README - Yugabyte Db

General information

This directory contains YSQL migrations - special SQL scripts used to upgrade existing clusters when creating a fresh cluster is not an option. Migrations are invoked by user through yb-admin upgrade_ysql.

Migrations are run in a special YSQL upgrade mode that changes some expectations about SQL being executed and allows some new grammar - see the next section for details.

Migration scripts should be designed idempotent - i.e. in such a way so that re-running them multiple times would be okay.

The script will be run in the scope of a single transaction, unless you explicitly start a migration with BEGIN. Unfortunately, according to YugabyteDB limitations, DDLs are executed in their own separate transactions. This should be handled as follows:

When combining DDLs and DMLs, start with DDLs and follow them with DMLs.
Use explicit BEGIN/COMMIT to encompass the DDL block and DML block, otherwise you're guaranteed to hit a read restart error in your DML due to the way libpq handles batch processinng.
In your code, you should always account for the fact that the table might've been created but not populated. This is possible during migration, or if DML fails while DDL succeeds.

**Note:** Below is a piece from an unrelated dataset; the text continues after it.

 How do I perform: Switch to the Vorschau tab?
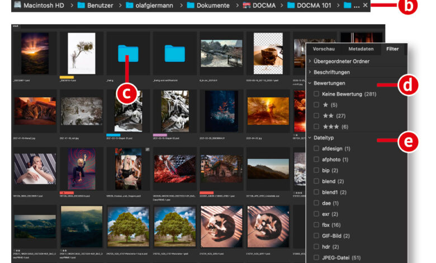click(x=324, y=49)
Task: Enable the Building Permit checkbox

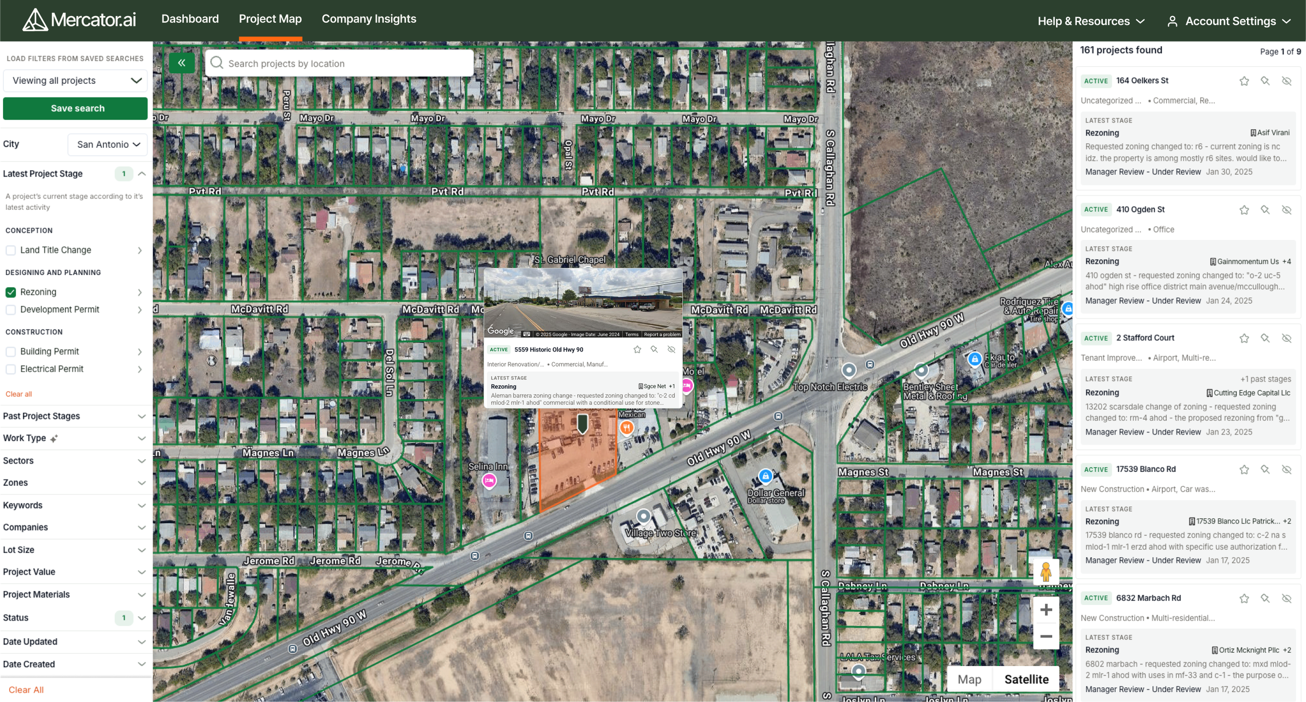Action: tap(11, 352)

Most migrations code should be tested in org.yb.pgsql.TestYsqlUpgrade Java test.

Naming and versioning

All migrations should follow the same naming pattern:

V<major version><.optional minor version>__<GitHub issue number>__<short underscore-separated description>.sql

Examples:

V1__...
V2__...
V3__...
V4__5408__jsonb_path.sql

// If you ever need to backport V4 to a release which only has V1 and V2
V2.1__5408__jsonb_path.sql

Here, major version starts at 1 and is incremented by 1 for each subsequent migration. When introducing a new migration to the latest (master) branch, major version should be incremented; when adding a migration to a backport (release) branch, minor version should be incremented.

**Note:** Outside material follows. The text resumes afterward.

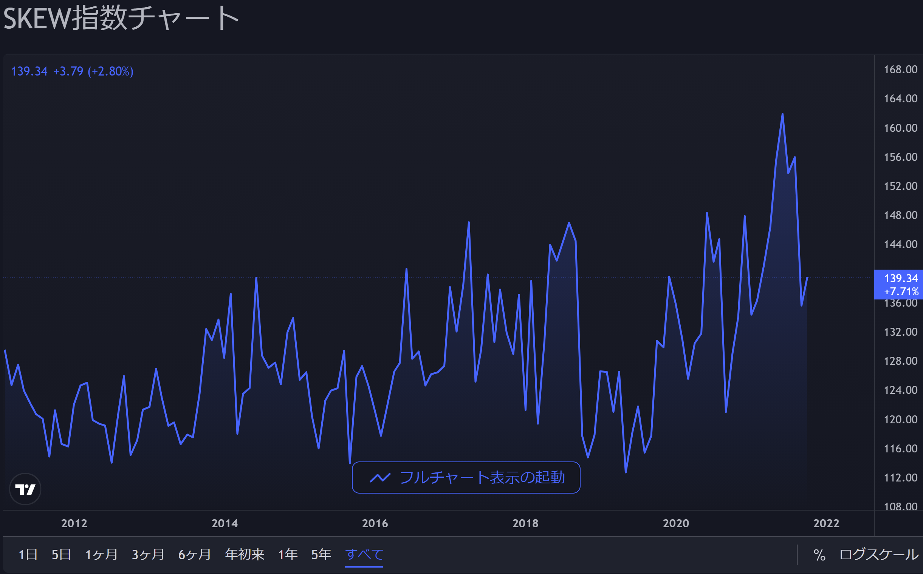Switch to 3ヶ月 range
The width and height of the screenshot is (923, 574).
(x=148, y=555)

major.minor combination should never be reused across all branches. To accomplish that, make sure that no two stable YB releases (say v2.6 and v2.8) have the same major version. Introduce a NOOP migration to prevent that before creating v2.8, if necessary.

Example of how different versions would be named in different branches:

Master branch:     V1, V2, V3, V4, V5, V6
Release branch A:  V1, V2, V2.1 (V4), V2.2 (V6)
Release branch B:  V1, V2, V3, V3.1 (V6), V3.2 (V5)

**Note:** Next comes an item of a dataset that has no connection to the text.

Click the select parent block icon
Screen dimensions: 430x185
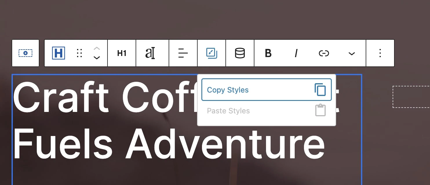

This accounts for the fact that migrations can be backported out of order.

As you'd expect, migrations are applied in the ascending version order.

When you introduce a new migration, please update pg_yb_migration.dat file with the latest version.

How to write migrations

Postgres' SQL grammar was slightly extended to make writing migrations easier. In particular:

CREATE TABLE:
- Reloptions table_oid=<OID> and row_type_oid=<OID> are required.
- Only PK and index constraints are allowed, they should have a name and table_oid=<OID>.
- Creating shared relations is allowed via TABLESPACE pg_global.
CREATE VIEW:
- Reloption use_initdb_acl=<bool>, if true, will set the ACL (permissions) as if the view was created by initdb using yb_system_views.sql.

(Both of the above were changed to imitate what initdb is doing - e.g. dependencies recorded would be different than you'd normally expect.)

INSERT INTO: For other use cases - e.g. for adding a function - explicit INSERT INTO should be used.
- INSERT is allowed to specify ON CONFLICT DO NOTHING clause.
- Sometimes, INSERT ON CONFLICT DO NOTHING alone is not enough - e.g. pg_depend has no sensible primary key to cause conflict, and pg_amop has auto-generated OIDs. In such cases, use DO procedure block to check for rows being present already. See V4__5408__jsonb_path.sql for an example of both.
- See the two following related notes.

Note on pinned objects

Pinned objects are never allowed to be dropped as the system itself depends on them. Objects with oid < FirstUnpinnedObjectId (12000) are considered to be pinned in PG15.2-based YugabyteDB.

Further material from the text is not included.